Because the Susan B. Anthony neighborhood is a city-designated Preservation District, all exterior projects must be in-kind replacement or must be approved by the Preservation Board in advance. This can be a challenge. Our local chain hardware stores do not carry the same width or styles of posts that were used on our pre-Civil War era homes.
At the same time, working on these old houses can have unexpected rewards. One project became a community effort to repair front porch steps and railings. On a very cold November day a tent was erected over the front porch at 37 Madison St. The homeowner and several neighbors came together for five days under that tent to recreate the exact porch rails and steps that needed repair or replacement. They spent days on details to recreate the exact posts and rails that were original to the home. The collaboration amongst neighbors ensured that the finished project was designed exactly as it was designed over a century ago. Now the tent is gone and the front porch and stairs look exactly as they were originally designed, and will remain so for many years to come. It was enjoyable as a friend and neighbor to watch every day as they worked together under that tent and progressed on their project.
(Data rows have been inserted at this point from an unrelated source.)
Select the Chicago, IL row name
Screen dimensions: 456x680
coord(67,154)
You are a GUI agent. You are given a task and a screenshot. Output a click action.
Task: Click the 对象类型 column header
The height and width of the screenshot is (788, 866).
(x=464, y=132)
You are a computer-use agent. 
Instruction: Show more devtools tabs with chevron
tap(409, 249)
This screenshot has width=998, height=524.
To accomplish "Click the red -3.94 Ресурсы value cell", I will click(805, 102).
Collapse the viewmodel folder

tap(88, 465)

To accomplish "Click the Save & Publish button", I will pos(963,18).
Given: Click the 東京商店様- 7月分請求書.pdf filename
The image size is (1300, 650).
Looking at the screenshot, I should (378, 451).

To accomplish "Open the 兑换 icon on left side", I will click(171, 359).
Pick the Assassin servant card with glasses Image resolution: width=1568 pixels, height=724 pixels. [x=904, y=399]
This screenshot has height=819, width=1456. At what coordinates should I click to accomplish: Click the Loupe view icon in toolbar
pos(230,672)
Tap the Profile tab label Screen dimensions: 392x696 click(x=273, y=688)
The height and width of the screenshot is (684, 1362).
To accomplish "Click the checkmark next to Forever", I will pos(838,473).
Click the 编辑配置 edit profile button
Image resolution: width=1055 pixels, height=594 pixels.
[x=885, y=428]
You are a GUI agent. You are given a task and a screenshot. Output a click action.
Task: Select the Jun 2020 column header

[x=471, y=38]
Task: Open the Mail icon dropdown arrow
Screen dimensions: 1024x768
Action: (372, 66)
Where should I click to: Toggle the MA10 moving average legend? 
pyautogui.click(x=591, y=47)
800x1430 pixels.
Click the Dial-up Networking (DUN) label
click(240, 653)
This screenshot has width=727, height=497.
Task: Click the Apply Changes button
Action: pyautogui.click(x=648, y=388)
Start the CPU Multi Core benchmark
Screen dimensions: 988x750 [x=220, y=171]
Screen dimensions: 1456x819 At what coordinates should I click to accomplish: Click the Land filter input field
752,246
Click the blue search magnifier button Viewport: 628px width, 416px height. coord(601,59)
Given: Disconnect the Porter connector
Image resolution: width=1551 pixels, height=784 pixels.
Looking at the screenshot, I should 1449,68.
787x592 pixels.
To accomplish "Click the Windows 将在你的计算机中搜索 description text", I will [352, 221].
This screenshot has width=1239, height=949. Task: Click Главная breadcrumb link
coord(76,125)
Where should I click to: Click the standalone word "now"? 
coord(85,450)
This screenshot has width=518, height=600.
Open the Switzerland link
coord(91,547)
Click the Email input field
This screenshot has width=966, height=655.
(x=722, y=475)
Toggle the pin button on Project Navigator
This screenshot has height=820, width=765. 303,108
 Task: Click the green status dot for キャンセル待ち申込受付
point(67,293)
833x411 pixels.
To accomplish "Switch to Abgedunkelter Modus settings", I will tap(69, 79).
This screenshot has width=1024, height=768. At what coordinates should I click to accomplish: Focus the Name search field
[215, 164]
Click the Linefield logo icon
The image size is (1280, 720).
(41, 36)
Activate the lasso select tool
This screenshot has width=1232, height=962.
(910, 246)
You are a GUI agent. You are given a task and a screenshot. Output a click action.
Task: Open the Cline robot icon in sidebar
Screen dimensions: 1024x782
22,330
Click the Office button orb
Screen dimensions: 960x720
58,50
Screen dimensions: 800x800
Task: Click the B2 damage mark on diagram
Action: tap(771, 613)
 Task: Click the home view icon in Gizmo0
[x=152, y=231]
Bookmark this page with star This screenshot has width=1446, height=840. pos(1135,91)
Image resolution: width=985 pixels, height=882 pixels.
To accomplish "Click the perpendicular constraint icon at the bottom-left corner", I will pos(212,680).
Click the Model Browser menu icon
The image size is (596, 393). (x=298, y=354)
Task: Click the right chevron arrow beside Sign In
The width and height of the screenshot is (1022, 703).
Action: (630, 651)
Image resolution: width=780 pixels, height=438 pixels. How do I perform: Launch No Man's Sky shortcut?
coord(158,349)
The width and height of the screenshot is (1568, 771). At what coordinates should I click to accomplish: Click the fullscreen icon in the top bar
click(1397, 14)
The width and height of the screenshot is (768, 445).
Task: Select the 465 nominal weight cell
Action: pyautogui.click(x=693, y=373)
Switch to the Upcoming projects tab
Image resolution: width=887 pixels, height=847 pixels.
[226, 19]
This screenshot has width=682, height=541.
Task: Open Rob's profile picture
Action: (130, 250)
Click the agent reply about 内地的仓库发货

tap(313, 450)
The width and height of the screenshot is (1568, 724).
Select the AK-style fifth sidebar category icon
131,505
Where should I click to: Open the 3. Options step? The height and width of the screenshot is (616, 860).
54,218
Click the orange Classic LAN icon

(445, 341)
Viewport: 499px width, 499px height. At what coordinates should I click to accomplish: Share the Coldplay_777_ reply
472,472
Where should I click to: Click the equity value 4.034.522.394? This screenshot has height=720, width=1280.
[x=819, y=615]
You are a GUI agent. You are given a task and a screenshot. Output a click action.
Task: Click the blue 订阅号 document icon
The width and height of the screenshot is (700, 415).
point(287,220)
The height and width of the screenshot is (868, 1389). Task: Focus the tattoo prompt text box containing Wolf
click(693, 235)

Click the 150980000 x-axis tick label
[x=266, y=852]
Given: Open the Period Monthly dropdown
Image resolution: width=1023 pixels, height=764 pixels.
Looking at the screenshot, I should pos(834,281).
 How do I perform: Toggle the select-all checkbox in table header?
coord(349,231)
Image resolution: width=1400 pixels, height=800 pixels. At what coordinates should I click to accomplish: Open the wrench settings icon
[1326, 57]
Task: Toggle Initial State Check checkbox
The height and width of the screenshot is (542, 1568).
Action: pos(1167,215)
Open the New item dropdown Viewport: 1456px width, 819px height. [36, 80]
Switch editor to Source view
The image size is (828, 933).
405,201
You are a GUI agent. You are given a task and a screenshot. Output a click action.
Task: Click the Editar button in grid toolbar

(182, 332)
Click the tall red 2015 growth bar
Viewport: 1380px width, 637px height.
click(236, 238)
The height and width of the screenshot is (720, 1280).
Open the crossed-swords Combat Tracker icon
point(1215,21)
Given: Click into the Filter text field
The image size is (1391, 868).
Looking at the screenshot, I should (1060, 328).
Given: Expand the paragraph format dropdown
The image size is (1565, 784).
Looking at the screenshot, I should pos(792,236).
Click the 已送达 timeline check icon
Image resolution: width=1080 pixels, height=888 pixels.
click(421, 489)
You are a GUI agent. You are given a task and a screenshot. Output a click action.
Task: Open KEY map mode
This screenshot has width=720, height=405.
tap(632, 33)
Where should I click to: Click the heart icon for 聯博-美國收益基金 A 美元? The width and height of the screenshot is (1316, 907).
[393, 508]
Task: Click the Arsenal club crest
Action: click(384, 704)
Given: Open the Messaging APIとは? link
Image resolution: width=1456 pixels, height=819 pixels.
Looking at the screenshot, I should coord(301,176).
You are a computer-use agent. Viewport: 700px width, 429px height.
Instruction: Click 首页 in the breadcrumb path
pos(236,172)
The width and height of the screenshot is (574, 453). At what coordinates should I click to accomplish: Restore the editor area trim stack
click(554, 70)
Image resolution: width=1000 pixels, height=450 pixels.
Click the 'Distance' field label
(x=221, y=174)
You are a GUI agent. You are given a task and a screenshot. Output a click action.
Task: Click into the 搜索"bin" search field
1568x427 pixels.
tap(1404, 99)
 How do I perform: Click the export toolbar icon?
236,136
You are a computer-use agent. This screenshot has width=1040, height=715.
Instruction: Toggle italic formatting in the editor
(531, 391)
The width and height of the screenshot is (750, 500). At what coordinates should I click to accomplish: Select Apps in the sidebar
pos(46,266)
Historic preservation grant programs can do more than preserve properties; they also can nurture and preserve the communities they serve!
By Dawn Noto, President, Susan B. Anthony Neighborhood Association
*An earlier phase of this project, in which architect John Bero met with individual homeowners to discuss maintenance and rehabilitation issues, was partially funded by a grant from the John E. Streb Fund of the National Trust for Historic Preservation.